ITEMS –
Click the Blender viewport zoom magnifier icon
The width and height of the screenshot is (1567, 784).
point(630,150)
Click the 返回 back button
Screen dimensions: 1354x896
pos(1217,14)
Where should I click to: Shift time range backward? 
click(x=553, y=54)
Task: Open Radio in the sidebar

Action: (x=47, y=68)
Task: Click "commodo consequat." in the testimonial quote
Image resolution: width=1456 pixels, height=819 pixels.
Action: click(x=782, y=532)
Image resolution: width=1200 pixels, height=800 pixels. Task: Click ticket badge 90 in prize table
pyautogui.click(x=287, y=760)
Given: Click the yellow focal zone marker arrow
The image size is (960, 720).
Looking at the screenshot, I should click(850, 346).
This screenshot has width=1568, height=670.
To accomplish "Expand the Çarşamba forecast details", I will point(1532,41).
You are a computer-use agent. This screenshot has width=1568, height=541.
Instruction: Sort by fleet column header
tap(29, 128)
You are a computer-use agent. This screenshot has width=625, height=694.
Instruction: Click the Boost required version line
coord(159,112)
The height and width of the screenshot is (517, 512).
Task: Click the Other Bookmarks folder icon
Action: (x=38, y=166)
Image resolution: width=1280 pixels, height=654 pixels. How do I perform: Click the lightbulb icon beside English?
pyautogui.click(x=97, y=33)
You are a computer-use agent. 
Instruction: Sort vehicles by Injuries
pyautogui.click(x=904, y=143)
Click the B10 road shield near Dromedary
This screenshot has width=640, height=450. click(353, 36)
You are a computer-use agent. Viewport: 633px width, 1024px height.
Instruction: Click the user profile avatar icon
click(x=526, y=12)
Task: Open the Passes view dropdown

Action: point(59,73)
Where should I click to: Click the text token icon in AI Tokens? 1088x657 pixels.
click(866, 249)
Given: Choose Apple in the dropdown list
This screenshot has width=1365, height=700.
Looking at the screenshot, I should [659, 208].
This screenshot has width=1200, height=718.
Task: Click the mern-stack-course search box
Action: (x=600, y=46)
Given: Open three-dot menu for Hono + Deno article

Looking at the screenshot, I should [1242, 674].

WHAT YOU SHOULD DO – Reproduce all of the lines above, swapping each occurrence of "computer-use agent" for "GUI agent" and leaving everything else unchanged.

EXERCISE SOLUTION –
Click the Blender viewport zoom magnifier icon
The width and height of the screenshot is (1567, 784).
point(630,150)
Click the 返回 back button
Screen dimensions: 1354x896
pos(1217,14)
Where should I click to: Shift time range backward? 
click(x=553, y=54)
Task: Open Radio in the sidebar

Action: (x=47, y=68)
Task: Click "commodo consequat." in the testimonial quote
Image resolution: width=1456 pixels, height=819 pixels.
Action: click(x=782, y=532)
Image resolution: width=1200 pixels, height=800 pixels. Task: Click ticket badge 90 in prize table
pyautogui.click(x=287, y=760)
Given: Click the yellow focal zone marker arrow
The image size is (960, 720).
Looking at the screenshot, I should click(850, 346).
This screenshot has width=1568, height=670.
To accomplish "Expand the Çarşamba forecast details", I will point(1532,41).
You are a GUI agent. This screenshot has width=1568, height=541.
Instruction: Sort by fleet column header
tap(29, 128)
You are a GUI agent. This screenshot has width=625, height=694.
Instruction: Click the Boost required version line
coord(159,112)
The height and width of the screenshot is (517, 512).
Task: Click the Other Bookmarks folder icon
Action: (x=38, y=166)
Image resolution: width=1280 pixels, height=654 pixels. How do I perform: Click the lightbulb icon beside English?
pyautogui.click(x=97, y=33)
You are a GUI agent. 
Instruction: Sort vehicles by Injuries
pyautogui.click(x=904, y=143)
Click the B10 road shield near Dromedary
This screenshot has width=640, height=450. click(353, 36)
You are a GUI agent. Viewport: 633px width, 1024px height.
Instruction: Click the user profile avatar icon
click(x=526, y=12)
Task: Open the Passes view dropdown

Action: point(59,73)
Where should I click to: Click the text token icon in AI Tokens? 1088x657 pixels.
click(866, 249)
Given: Choose Apple in the dropdown list
This screenshot has width=1365, height=700.
Looking at the screenshot, I should [659, 208].
This screenshot has width=1200, height=718.
Task: Click the mern-stack-course search box
Action: (x=600, y=46)
Given: Open three-dot menu for Hono + Deno article

Looking at the screenshot, I should [1242, 674].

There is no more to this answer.